What are the types of histone modifications?
Posted February 7, 2023
There are several types of histone modifications, but the most common ones are acetylation, methylation, ubiquitination, and phosphorylation. These are the most important histone modifications as they play a vital role in the regulation of chromatin structure and transcriptional activity. Acetylation is most widely studied, as it plays an important role in transcriptional regulation. Acetylation neutralizes the positive charge on histones which in turn minimizes the interaction of histone and DNA, creating a weaker histone. This allows transcription factor binding to occur and also increases gene expression. Histone acetylation is also involved in cell proliferation, apoptosis, and cell cycle regulation. Acetyl groups are added to lysine residues of H3 and H4 histones by histone acetyltransferases and removed by deacetylases. Histone acetylation is often used in promoter regions.

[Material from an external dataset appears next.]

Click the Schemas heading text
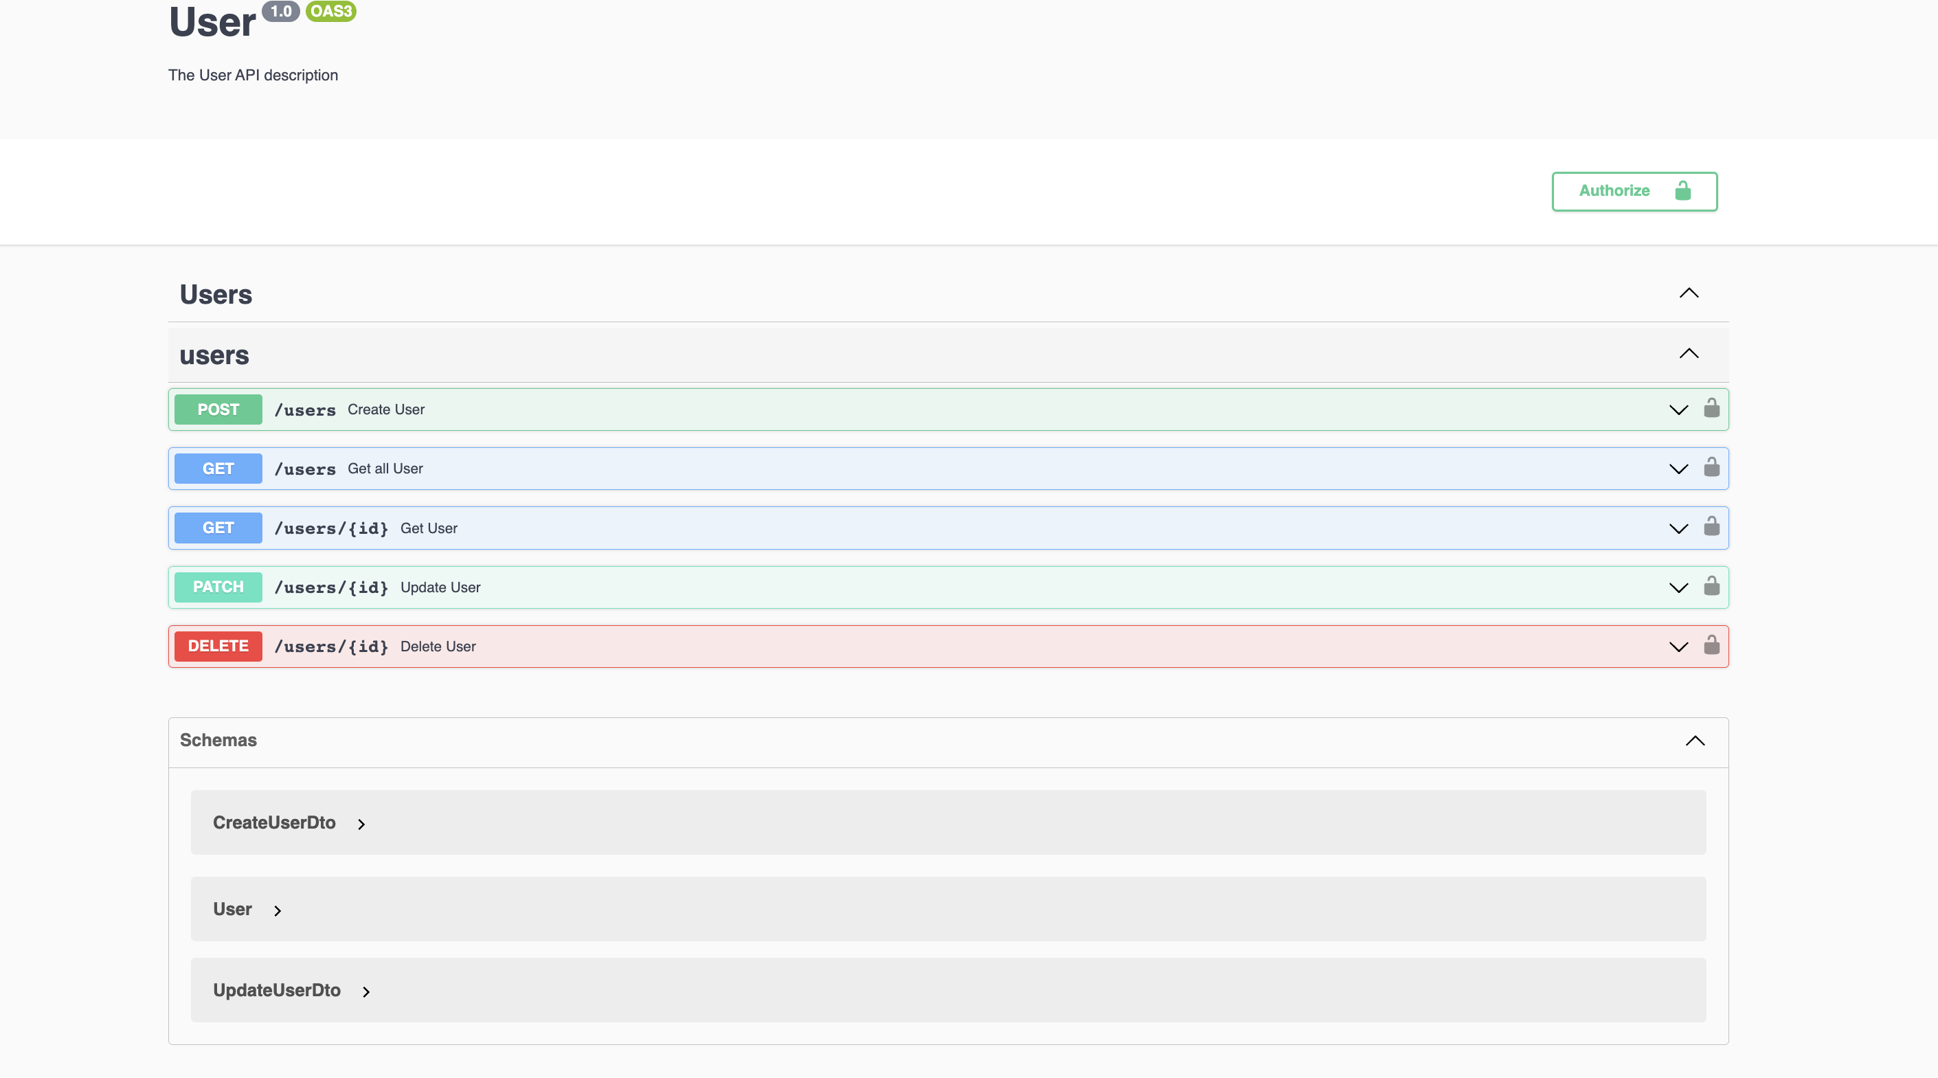 [x=218, y=740]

Methylation is added to arginine or lysine residues of H3 and H4 histones. Arginine methylation stimulates transcriptional activation, and lysine methylation is involved in transcriptional activation as well as repression (depends on the methylation site). Methylation doesn’t alter histone charge or have an effect on histone-DNA interactions.
Histone phosphorylation has a crucial role in chromosome condensation during cell division, DNA damage repair and transcriptional regulation as well. Phosphorylation works to create interactions between other histone modifications and is mediated by kinases and phosphorylases. Phosphorylation occurs on all core histones. For example, phosphorylation occurs on H3 at serine 1- and 28 and on histone 2A on T 120. These both assist in chromatin compaction and regulation of chromatin structure during the process of mitosis.
Histone ubiquitylation is a histone modification induced by DNA damage and has an important role in the DNA damage response. H2A and H2B are the most commonly ubiquitinated proteins in the nucleus. Monoubiquitylation H2A is correlated with gene silencing, and H2B is correlated with transcription activation. Poly-ubiquitination occurs less frequently, but still plays a role in DNA repair. Poly- ubiquitination of H2A allows for a recognition site to be made for DNA repair proteins.